Retype the lines below word for word. Begin at the line that contains "You are a GUI" and keep going through the end of the records.

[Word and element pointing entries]
»»

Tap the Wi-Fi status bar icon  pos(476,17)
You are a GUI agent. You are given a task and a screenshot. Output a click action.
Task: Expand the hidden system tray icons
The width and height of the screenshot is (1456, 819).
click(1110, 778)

««

> [Exercise solution]:
You are a GUI agent. You are given a task and a screenshot. Output a click action.
Task: Expand the hidden system tray icons
The width and height of the screenshot is (1456, 819).
click(1110, 778)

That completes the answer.